From the line containing "[Dropdown menu for Learn] (371, 24)" down to the line containing "Templates (1210, 1217)" in the records below, reproduce every line exactly, ends included, and omit all others.
--- DATA EXTRACTS ---
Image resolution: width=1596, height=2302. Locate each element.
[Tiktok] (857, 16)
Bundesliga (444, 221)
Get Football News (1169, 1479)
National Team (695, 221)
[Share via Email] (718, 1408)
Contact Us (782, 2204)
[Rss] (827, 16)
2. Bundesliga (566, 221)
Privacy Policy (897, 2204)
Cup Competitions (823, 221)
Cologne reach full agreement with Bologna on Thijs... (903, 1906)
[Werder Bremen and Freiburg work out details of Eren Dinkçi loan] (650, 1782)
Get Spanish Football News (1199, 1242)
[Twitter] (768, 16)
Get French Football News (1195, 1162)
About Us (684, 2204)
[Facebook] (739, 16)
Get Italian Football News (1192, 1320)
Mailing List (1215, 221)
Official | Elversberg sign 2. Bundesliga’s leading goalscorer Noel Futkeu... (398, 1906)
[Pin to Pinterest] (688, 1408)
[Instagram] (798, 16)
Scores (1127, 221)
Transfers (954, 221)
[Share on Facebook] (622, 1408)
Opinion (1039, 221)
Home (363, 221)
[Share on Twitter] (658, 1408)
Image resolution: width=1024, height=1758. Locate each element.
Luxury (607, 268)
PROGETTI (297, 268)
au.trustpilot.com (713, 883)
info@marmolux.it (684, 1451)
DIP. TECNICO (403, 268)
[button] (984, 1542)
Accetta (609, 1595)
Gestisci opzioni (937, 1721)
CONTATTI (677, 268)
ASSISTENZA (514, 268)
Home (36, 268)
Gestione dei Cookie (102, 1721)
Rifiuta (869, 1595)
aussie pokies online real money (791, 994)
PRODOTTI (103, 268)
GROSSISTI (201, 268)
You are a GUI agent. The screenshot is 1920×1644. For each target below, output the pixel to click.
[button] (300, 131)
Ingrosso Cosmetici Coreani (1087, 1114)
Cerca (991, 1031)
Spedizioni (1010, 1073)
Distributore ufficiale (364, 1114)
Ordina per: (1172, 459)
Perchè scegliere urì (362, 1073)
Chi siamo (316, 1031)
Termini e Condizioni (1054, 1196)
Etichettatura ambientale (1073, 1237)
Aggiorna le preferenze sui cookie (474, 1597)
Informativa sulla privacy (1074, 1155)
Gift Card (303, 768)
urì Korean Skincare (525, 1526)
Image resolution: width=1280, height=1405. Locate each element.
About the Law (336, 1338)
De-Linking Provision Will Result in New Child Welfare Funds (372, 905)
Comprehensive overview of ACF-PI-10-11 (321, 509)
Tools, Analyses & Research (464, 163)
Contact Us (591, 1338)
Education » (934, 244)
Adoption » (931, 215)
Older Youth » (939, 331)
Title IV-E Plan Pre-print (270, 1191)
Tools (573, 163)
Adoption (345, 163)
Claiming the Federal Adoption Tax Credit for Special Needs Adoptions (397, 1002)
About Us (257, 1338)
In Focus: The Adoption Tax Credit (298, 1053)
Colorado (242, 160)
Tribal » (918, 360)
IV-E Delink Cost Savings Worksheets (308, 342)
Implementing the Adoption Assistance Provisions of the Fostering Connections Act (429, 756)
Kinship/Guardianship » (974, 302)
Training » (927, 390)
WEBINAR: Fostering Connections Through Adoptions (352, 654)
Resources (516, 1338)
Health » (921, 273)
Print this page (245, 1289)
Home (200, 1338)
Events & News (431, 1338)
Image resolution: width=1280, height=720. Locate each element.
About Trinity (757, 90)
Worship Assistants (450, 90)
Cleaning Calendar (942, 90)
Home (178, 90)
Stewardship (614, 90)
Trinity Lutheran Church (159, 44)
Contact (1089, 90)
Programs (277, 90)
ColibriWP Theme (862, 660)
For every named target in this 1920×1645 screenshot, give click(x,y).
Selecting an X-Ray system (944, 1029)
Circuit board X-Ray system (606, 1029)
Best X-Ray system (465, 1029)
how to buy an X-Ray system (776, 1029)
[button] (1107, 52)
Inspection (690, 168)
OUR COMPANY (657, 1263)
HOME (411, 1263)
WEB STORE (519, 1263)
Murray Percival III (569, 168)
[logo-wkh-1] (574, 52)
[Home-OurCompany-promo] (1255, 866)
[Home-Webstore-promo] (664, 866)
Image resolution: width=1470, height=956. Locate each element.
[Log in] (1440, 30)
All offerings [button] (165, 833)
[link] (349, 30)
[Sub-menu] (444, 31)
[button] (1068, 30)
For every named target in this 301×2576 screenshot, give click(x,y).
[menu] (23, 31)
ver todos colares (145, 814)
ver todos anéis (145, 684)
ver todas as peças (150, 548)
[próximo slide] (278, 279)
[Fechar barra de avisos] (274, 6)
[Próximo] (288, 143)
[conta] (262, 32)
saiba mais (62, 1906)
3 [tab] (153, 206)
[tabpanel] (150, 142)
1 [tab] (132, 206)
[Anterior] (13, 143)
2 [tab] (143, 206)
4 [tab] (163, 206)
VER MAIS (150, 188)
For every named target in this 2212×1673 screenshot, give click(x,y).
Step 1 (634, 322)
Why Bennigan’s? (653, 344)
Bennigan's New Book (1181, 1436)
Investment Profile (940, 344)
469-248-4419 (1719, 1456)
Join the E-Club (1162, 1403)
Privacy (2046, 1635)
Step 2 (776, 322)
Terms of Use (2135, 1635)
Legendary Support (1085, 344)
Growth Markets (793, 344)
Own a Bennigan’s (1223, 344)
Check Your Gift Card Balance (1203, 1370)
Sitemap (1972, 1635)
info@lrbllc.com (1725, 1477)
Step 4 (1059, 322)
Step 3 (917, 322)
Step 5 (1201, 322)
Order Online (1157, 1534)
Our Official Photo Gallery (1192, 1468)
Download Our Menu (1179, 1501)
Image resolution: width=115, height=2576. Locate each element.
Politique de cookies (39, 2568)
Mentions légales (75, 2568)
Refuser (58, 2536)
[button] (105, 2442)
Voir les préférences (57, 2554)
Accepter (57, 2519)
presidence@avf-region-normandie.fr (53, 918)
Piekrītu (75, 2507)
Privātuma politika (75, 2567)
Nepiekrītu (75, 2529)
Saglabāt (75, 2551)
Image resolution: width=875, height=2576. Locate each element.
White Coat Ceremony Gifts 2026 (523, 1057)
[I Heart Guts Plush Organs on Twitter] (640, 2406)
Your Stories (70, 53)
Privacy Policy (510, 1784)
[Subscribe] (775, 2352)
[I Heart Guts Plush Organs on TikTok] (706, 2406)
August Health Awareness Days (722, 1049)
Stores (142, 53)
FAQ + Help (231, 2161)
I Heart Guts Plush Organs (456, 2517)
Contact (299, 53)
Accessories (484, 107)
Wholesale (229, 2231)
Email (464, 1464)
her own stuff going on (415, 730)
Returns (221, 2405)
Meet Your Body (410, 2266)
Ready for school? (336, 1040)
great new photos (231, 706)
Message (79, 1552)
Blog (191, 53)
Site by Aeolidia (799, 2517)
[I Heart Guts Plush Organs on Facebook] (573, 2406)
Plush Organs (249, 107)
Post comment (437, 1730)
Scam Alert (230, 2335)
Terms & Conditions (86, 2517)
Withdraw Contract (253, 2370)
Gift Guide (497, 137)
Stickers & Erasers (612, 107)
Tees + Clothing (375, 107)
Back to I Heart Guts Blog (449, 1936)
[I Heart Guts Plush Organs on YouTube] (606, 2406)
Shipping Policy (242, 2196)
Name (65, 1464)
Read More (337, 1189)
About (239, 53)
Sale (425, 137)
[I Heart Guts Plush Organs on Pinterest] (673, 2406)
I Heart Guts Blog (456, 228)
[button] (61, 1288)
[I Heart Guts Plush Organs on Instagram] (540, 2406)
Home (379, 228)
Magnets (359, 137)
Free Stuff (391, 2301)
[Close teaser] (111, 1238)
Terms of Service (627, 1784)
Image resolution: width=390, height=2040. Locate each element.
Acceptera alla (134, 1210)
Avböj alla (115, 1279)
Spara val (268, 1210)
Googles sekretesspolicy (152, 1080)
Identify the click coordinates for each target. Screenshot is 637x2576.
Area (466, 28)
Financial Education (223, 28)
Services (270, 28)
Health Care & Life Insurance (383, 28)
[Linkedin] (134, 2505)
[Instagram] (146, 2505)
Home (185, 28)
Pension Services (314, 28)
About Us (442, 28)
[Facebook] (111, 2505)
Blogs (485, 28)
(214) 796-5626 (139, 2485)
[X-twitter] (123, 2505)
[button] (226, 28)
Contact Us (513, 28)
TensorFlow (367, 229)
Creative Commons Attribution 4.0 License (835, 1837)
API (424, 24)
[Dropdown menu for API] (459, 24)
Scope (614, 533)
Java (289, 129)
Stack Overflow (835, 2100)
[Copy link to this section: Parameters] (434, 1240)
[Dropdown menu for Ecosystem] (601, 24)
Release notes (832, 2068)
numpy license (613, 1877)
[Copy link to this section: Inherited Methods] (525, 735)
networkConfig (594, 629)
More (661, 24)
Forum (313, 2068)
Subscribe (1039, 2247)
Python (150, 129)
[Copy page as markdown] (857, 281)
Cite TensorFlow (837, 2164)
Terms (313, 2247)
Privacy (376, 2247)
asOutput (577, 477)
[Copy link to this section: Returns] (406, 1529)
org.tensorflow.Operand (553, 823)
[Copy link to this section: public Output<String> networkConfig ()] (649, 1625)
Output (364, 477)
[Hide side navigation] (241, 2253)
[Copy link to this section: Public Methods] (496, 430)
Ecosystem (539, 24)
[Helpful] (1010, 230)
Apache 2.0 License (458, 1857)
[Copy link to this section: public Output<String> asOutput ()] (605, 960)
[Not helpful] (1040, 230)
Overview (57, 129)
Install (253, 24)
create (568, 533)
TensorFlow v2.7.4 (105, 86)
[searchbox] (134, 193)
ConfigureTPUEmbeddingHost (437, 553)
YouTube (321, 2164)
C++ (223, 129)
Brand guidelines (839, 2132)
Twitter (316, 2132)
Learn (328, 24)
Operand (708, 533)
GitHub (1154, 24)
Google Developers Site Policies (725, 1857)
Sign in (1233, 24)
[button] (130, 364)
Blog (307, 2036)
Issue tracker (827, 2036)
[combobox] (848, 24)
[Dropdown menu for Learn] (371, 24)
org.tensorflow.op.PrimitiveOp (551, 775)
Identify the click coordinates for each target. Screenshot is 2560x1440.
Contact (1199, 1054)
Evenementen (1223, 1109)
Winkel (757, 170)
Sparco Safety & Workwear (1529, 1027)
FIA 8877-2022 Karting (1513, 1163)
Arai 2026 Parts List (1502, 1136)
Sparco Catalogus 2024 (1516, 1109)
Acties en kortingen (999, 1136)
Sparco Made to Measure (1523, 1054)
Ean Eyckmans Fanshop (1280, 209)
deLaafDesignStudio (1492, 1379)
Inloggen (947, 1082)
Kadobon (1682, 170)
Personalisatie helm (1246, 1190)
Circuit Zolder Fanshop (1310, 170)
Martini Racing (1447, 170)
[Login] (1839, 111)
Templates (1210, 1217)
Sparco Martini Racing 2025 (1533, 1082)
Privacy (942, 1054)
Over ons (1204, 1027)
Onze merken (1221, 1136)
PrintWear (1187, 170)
---
• OUTPUT OF THE TASK:
[Dropdown menu for Learn] (371, 24)
org.tensorflow.op.PrimitiveOp (551, 775)
Identify the click coordinates for each target. Screenshot is 2560x1440.
Contact (1199, 1054)
Evenementen (1223, 1109)
Winkel (757, 170)
Sparco Safety & Workwear (1529, 1027)
FIA 8877-2022 Karting (1513, 1163)
Arai 2026 Parts List (1502, 1136)
Sparco Catalogus 2024 (1516, 1109)
Acties en kortingen (999, 1136)
Sparco Made to Measure (1523, 1054)
Ean Eyckmans Fanshop (1280, 209)
deLaafDesignStudio (1492, 1379)
Inloggen (947, 1082)
Kadobon (1682, 170)
Personalisatie helm (1246, 1190)
Circuit Zolder Fanshop (1310, 170)
Martini Racing (1447, 170)
[Login] (1839, 111)
Templates (1210, 1217)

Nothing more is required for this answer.